@maxdancona,
maxdancona wrote:
1. I make a very good salary (as a senior software engineer in a very successful company). I work for my money... social programs don't particularly help me; I pay far more in taxes than I receive in services. I support government services not because it benefits me financially, but because it represents the type of society that I want to live in. When old people are dying because the don't have enough money for medicine, it strikes me as wrong.
All spending, whether social, government, private, or business fuels GDP growth. GDP growth, in turn, fuels inflation. Inflation is a tax on saved money. So the bottom line of fiscal liberalism is that spending/investing results in taxation of saved money, which rewards fiscal liberalism to the extent that people/businesses are able to make back the money they spend/invest.
When some people make it and others lose it, however, it causes fiscal conservatism, because people would rather spend/invest less and keep what they have rather than gamble it away. Liberal/socialist governments try to create markets where everyone wins when they invest, but that's not really possible and even if it were, it would mean people would have to always keep working because any money they saved would be gradually lost to inflation.

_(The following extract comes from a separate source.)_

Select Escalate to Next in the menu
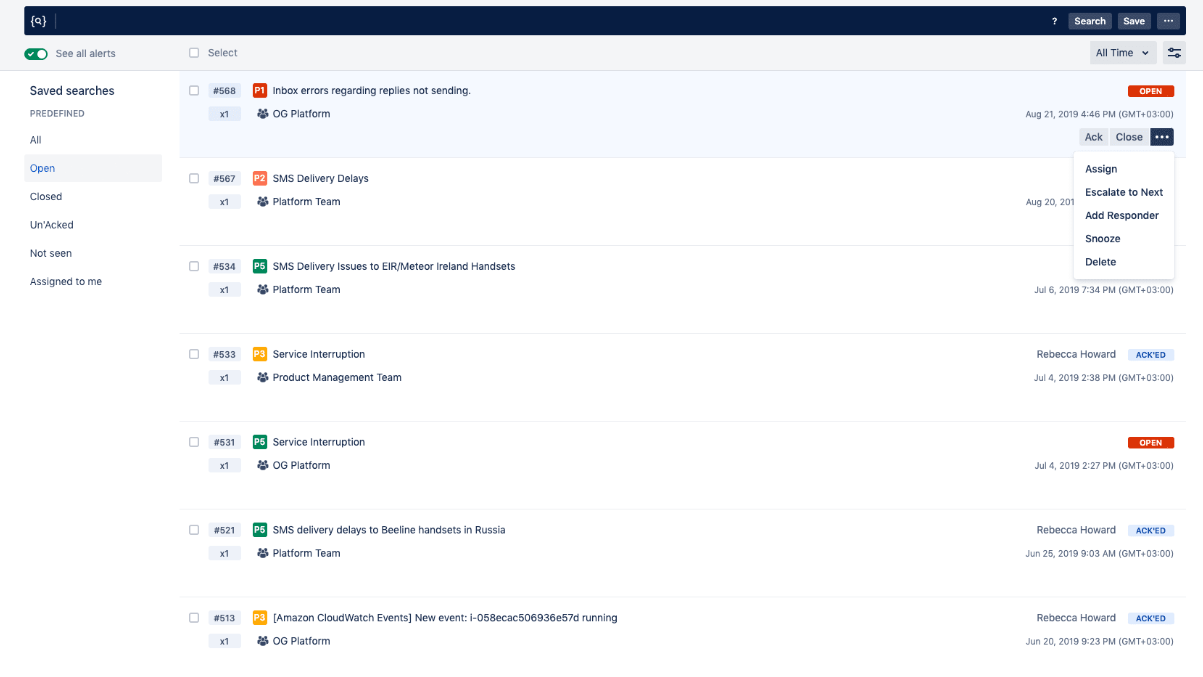 point(1124,192)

Quote:You will disagree with this, probably, which is fine. But your psychic powers that make you think you understand my motivation are demonstrably wrong.
Don't debate about whether or not I or other people understand your motivation or not. All it does is set you up to claim authority over interpreting your own thoughts. It's like when liberals insist that women should have authority over their own pregnancies because it's happening inside their own bodies.
You have to acknowledge there's more going on with individuals than just what they think or feel at the individual level. There are social dynamics in play.
Quote:2. You are dead wrong about religious morality (which is a oxymoron). Religious morality has always maintained a unfair system... where you are born rich or poor, free or slave, with little ability to change your status in life.
Yes, religious morality doesn't allow stealing. Forcing people to remedy inequalities by transferring property amounts to stealing. You can make a case about inequality to pursuade people to help others less fortunate, but you can't force them.
Quote:Religion is used to turn off people's minds, they accept the rules from above without question. A religious society leaves little opportunity for people to develop an individual morality. That isn't saying that religious people can't be good. But as the saying goes...
You don't understand religion if you say this.
Quote:Good people with religion do good things. Good people without religion do good things. Bad people with religion do bad things, and bad people without religion do bad things. But when good people do bad things... that only happens with religion
Abortion is the main political divide currently, and for some reason there don't seem to be non-religious people who are pro-life/anti-abortion.
Quote:3. Your claim that liberals want to reduce the state's ability to control crime is ridiculous. But, most attempts at mind reading are ridiculous.
I assume you didn't notice how much illegal drug used increased since GW Bush was in office. Many drug criminals were pardoned and instead of changing their ways, they went back to engaging in drug activity. Drugs are used as a means of making easy money by the poor, and that is why liberals/socialists favor going easy on drug crime; and because they are fine with rich people indulging in drug use and paying poor people to service their drug habits. They will also allow prostitution, etc. for the same reason, i.e. because they want poor people to have the choice to take money from the rich to be exploited sexually and otherwise. The only time they want to police sexual immorality is when it's non-consensual, because that takes away the power of prostitutes to demand payment or other compensation to satisfy them.